Powdered matcha tea is currently added to almost everything, but by far the best way to enjoy it is to just drink it. It is tea after all.
You’d be forgiven for thinking it is a bit of a luxury product. I mean, buying a small tin of powdered matcha here in the Netherlands set me back about 9 euros (!), but in Japan the stuff is absolutely ubiquitous. From the free self-service matcha at the counter of almost every sushi bar, to the ceremonial cup of frothy green liquid made for us by the abbot of a Zen Buddhist temple in Kyoto, there’s no getting away from the bittersweet, plant-like taste of matcha. I have to admit that I didn’t quite know if I liked it at first, but then I grew to love it and even started to miss it when I suddenly had to do without.
To make matcha, the carefully cultivated leaves of the camellia sinensis tea plant are ground into a powder. Instead of soaking and then discarding the tea leaves the powder is dissolved in water and ingested. This means a cup of matcha contains a more powerful dose of antioxidants than a cup of regular green tea. It also makes for a totally different tea-experience (teaxperience?).

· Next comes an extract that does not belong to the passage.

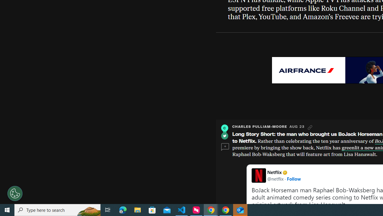  I want to click on 'Verified account', so click(285, 172).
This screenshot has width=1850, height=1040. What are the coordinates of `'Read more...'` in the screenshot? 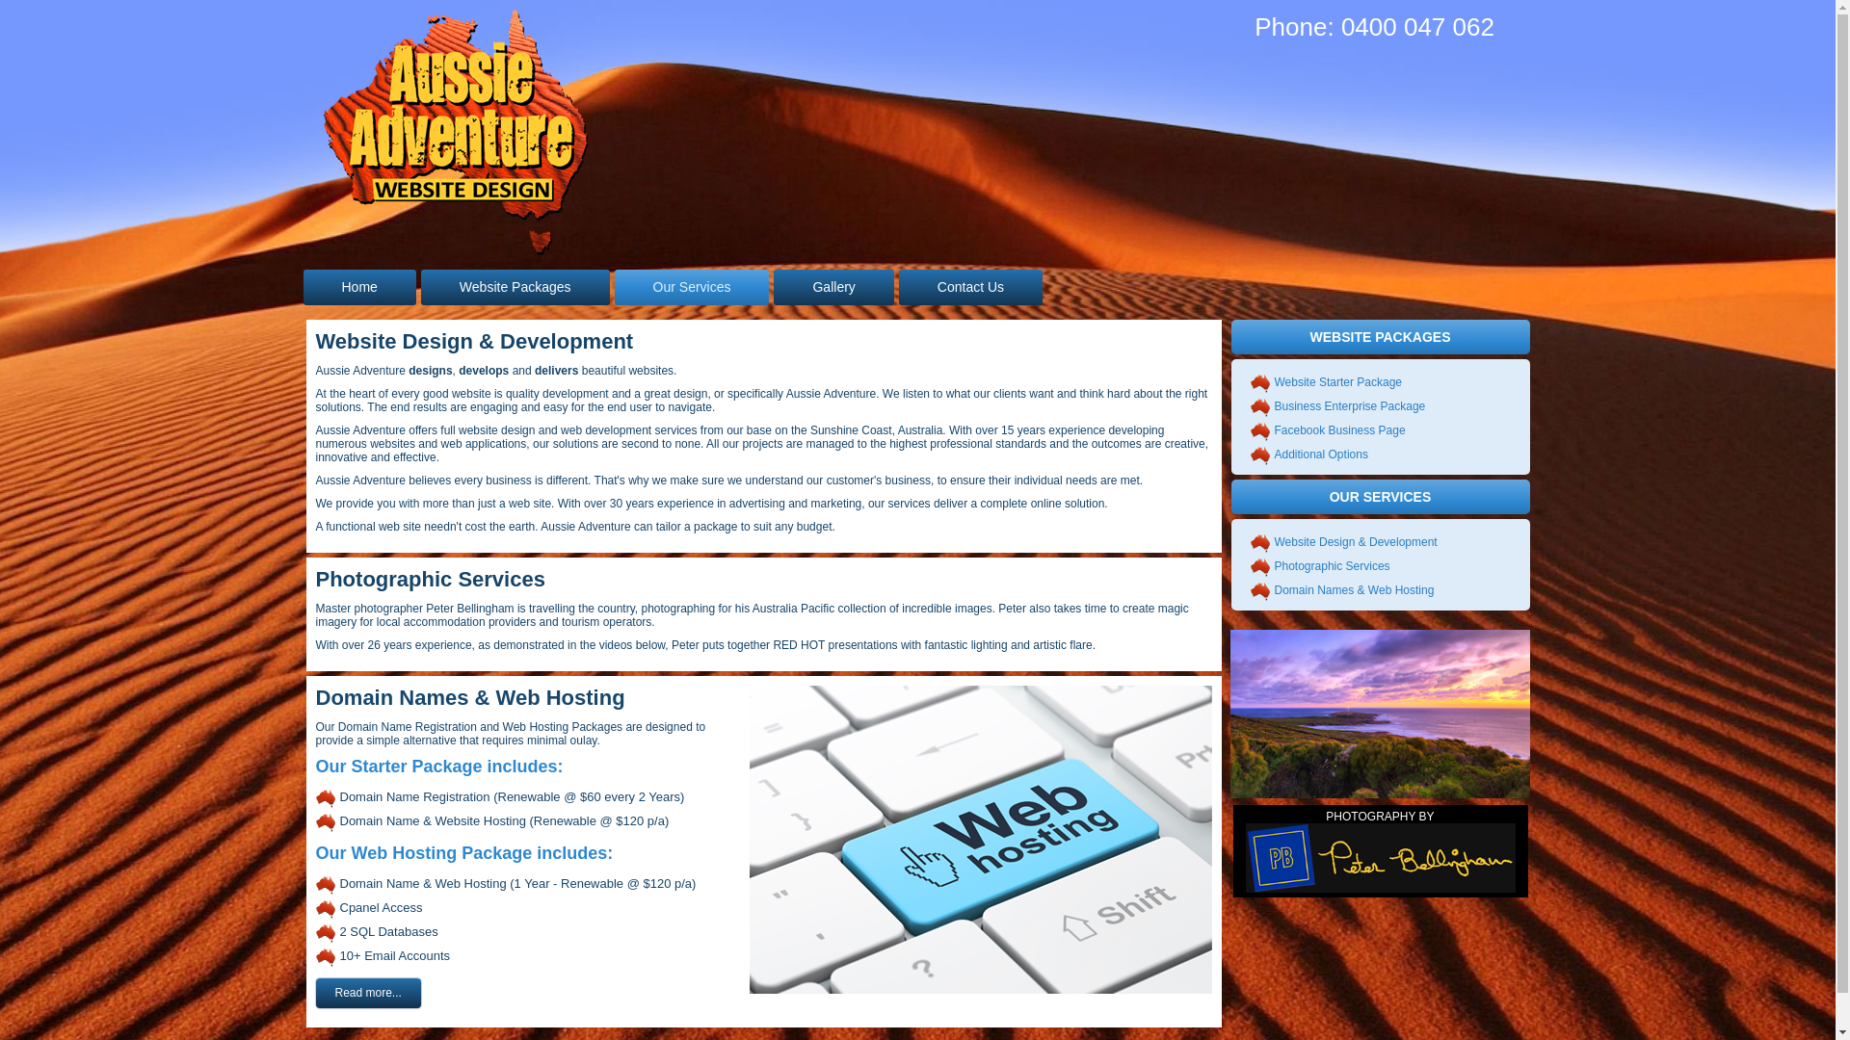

For a traditional, abbot-approved cup of matcha, the powder has to be passed through a very fine sieve to break up the lumps and whipped into a frothy, green frenzy with a special matcha brush. This results in the thickest, foamiest, most scrumptious matcha.
For the speedy, sushi bar version: simply add a small spoonful to your cup. Keep a teapot with very hot water at the ready, pour and stir. The powder will sink to the bottom a bit, but this means you can keep on refilling your cup and one teaspoon of powder will go a very long way.